> _Required tasks_:
1. In the Thomas Robeson marker text, condense the paragraph that begins "Thomas Robeson, Jr., Revolutionary War colonel" into a short bulleted list of its main facts.
2. Revise the Thomas Robeson marker text from "Thomas Robeson, Jr., Revolutionary" through "Bern in 1777.", changing "militia" to "regiment" and leaving everything else the same.

NC-87, Tar Heel, NC, USA

Latitude & Longitude: 34° 45' 9.1152", -78° 48' 10.3608"
  North Carolina State Historical Marker
 
    North Carolina State
Historical Marker
    Marker Text:
"Colonel in Revolution, member of provincial congresses and state senator. Robeson County is named for him. His home stood 1/2 mile N.E."
     Thomas Robeson, Jr., Revolutionary War colonel and state legislator, was born January 11, 1740 at his family’s Bladen County home, “Walnut Grove,” on the Cape Fear River. He was the first child of Thomas and Sarah Singletary Robeson. He married Mary Bartram, niece of botanist John Bartram in 1763 and the couple eventually had five children. Robeson first became politically active as a member of the Third Provincial Congress, held at Hillsborough in August 1775. During that session he was appointed colonel for the Bladen militia. He served the following year in the Fourth Provincial Congress at Halifax and was a member of the first Assembly at New Bern in 1777.

> _Recorded data_:
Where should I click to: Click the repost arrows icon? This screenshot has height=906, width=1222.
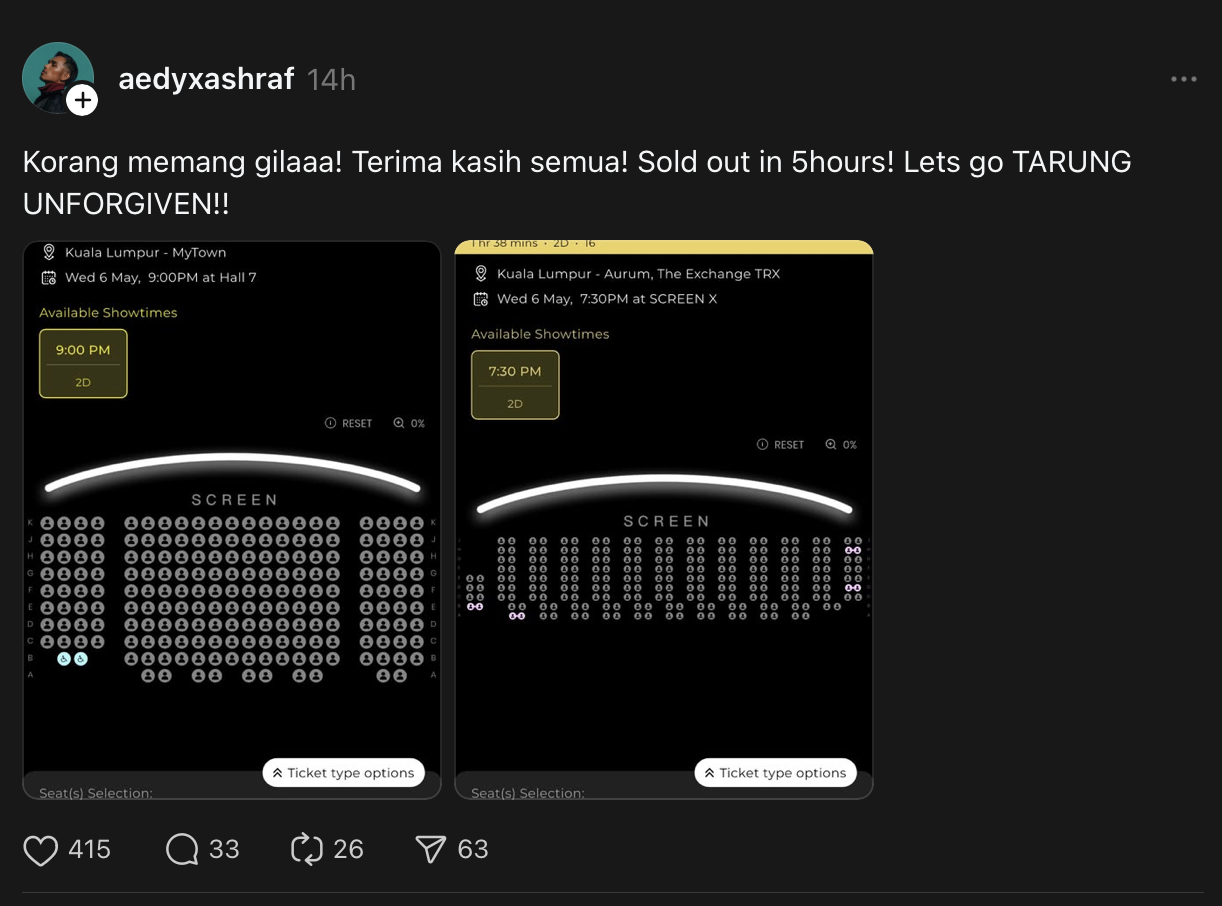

> _Responses to the exercise_:
1.
- Born January 11, 1740, at "Walnut Grove," his family's Bladen County home on the Cape Fear River; first child of Thomas and Sarah Singletary Robeson
- Married Mary Bartram, niece of botanist John Bartram, in 1763; they eventually had five children
- Entered politics in the Third Provincial Congress at Hillsborough, August 1775, and was appointed colonel for the Bladen militia there
- Served in the Fourth Provincial Congress at Halifax the next year
- Member of the first Assembly at New Bern in 1777

2.
Thomas Robeson, Jr., Revolutionary War colonel and state legislator, was born January 11, 1740 at his family’s Bladen County home, “Walnut Grove,” on the Cape Fear River. He was the first child of Thomas and Sarah Singletary Robeson. He married Mary Bartram, niece of botanist John Bartram in 1763 and the couple eventually had five children. Robeson first became politically active as a member of the Third Provincial Congress, held at Hillsborough in August 1775. During that session he was appointed colonel for the Bladen regiment. He served the following year in the Fourth Provincial Congress at Halifax and was a member of the first Assembly at New Bern in 1777.